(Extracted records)
*** Block opens ***
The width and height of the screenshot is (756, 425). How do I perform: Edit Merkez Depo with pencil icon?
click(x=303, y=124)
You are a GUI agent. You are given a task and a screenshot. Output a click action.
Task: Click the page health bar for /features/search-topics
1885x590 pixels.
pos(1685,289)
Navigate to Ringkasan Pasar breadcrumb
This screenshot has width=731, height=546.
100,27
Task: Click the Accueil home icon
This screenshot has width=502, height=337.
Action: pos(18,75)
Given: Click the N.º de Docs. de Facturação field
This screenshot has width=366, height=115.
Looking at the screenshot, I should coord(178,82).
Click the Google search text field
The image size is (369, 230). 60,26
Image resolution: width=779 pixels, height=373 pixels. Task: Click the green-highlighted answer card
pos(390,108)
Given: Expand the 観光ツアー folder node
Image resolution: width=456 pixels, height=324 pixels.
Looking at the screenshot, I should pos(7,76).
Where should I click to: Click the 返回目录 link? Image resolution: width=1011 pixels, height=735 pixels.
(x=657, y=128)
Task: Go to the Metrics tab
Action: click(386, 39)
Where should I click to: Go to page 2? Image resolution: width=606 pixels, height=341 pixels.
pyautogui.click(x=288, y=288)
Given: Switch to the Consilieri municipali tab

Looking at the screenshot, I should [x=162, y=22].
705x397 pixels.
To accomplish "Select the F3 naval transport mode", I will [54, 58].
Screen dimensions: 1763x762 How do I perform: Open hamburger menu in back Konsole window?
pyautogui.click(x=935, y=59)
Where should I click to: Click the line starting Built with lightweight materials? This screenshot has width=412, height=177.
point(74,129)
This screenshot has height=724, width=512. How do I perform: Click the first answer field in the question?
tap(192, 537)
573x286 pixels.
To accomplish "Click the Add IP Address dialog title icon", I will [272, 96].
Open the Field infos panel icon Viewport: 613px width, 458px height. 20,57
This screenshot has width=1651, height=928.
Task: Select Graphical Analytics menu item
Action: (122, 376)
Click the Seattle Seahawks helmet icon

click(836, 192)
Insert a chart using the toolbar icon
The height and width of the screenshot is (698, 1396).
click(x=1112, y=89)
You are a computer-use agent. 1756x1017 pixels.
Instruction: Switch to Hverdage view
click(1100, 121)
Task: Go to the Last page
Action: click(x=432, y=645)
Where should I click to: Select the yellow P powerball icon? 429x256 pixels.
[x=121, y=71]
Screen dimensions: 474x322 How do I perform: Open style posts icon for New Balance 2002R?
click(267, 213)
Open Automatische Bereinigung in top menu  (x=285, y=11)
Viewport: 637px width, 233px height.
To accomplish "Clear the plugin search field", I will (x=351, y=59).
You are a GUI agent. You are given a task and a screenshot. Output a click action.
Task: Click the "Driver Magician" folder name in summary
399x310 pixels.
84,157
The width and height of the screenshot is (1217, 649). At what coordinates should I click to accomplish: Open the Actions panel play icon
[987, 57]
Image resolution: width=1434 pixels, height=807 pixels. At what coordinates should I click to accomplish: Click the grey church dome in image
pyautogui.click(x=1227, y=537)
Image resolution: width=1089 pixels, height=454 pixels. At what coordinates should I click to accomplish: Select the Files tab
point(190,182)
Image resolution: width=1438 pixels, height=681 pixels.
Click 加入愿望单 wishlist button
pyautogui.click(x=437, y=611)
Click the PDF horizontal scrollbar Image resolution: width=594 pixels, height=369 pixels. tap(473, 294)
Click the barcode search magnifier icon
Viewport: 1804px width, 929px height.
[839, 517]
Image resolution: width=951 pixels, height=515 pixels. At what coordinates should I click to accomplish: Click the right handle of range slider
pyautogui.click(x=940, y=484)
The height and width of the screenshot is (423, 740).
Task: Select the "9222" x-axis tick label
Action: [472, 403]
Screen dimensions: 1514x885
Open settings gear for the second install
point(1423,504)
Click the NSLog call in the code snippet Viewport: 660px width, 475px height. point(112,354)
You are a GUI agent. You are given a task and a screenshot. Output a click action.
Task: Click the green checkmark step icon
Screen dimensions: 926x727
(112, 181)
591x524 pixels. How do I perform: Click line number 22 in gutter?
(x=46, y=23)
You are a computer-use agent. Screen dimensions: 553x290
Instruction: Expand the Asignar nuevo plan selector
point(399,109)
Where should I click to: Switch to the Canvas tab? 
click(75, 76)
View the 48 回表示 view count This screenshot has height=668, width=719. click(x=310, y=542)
*** Block closes ***
Task description: Check every line in the entries for the word "folder". State how many have it, with no other text.

Output: 2